Lahir dan tinggal di Kuningan. Menyelesaikan SD s.d. SMA di Kuningan (SDN 3 Purwawinangun, SPENSA, SMANDA). Menyelesaikan S1 jurusan Bahasa dan Sast...

Selengkapnya
Navigasi Web
KOMARUDIN,  MURIDKU

KOMARUDIN, MURIDKU

....Jumat, 2 Desember 2016

Salat Jumatku kali ini berbeda dengan salat Jumat sebelum-sebelumnya. Bukan masalah waktu zuhur yang lebih awal atau khotbah yang cukup singkat. Bukan pula tingkah laku para murid yang masih bersenda gurau saat khotib naik mimbar.

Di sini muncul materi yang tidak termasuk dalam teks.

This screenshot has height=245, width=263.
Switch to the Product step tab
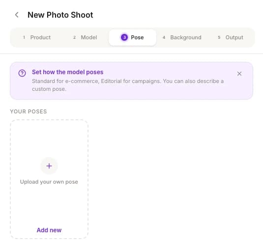(37, 37)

Tapi ini masalah kekhusukanku saat berlangsungnya salat Jumat. Ada yang sangat mengganggu khusukku bersalat saat itu.

Salat Jumat kali ini giliran anak-anak kelas 7. Seperti biasa, berhubung mesjid sekolah tidak cukup besar, maka salat Jumat diadakan bergiliran seminggu sekali antara murid kelas 7, kelas 8, dan kelas 9. Mesjid sekolahku tidaklah besar. Ukurannya sekitar 8 x 6 meter. Dinding sekelilingnya didominasi kusen kayu yang penuh sampai lantai. Bagian dinding tembok hanya terdapat pada dinding depan dan sudut-sudut ruangan. Sehingga mesjid sekolahku dominan kusen kayu dengan full kaca tentunya. Angin-angin untuk sirkulasi udara tersedia banyak, terletak di bagian atas kusen kayu. Karena tiap dindingnya dominan kusen kayu dengan kacanya, maka cahaya yang masuk penuh. Terang. Tapi sejuk dan nyaman. Khas suasana mesjid. Dan biasanya sehabis selesai shalat Jumat, kami para guru lelaki senang berleha-leha tiduran di lantai mesjid ini.

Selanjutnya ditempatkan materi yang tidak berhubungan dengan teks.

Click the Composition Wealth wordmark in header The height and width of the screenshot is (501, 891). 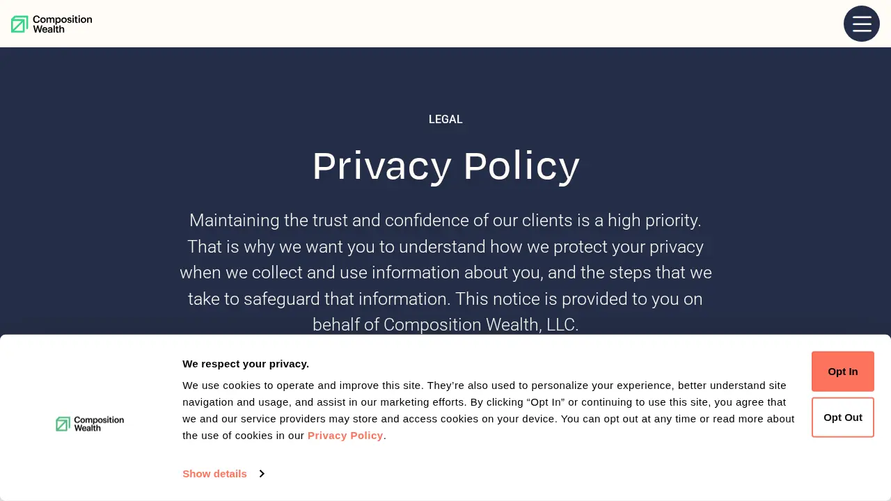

Saat menunggu azan Jumat, aku bersandar di kusen kayu. Hendak berdzikir. Tapi tiba-tiba pandanganku sekilas tertuju pada satu anak. Aneh. Bukan aneh karena badannya yang kecil dan kurus, tapi ini lebih ke pakaian yang dikenakan anak tersebut. Murid yang lain pakai seragam muslim. Tapi anak ini tidak. Di sekolahku setiap hari Jumat semua murid wajib memakai pakaian muslim. Seragam muslimnya dibeli di koperasi sekolah.

Kembali ke anak itu. Dia pakai seragam putih biru. Seragamnya lusuh seperti sudah lama dipakai. Baju putihnya yang lusuh, kusut tak bersetrika. Celana birunya sudah memudar, tak dapat dikatakan biru tua lagi, sudah jadi biru muda, akibat lama dipakai sehingga memudar. Pakaian yang dipakainya itu terlihat longgar. Tak sepadan ukurannya dengan tubuhnya yang kecil. Sepertinya seragam itu hasil pemberian orang. Aku berpikir seperti itu, karena bukankah kalau baru kelas 7 seragam itu masih baru. Apalagi ini bulan November, tentunya kalau kelas 7 masih baru berjalan empat bulanan, pastilah pakaiannya masih baru, belum lusuh.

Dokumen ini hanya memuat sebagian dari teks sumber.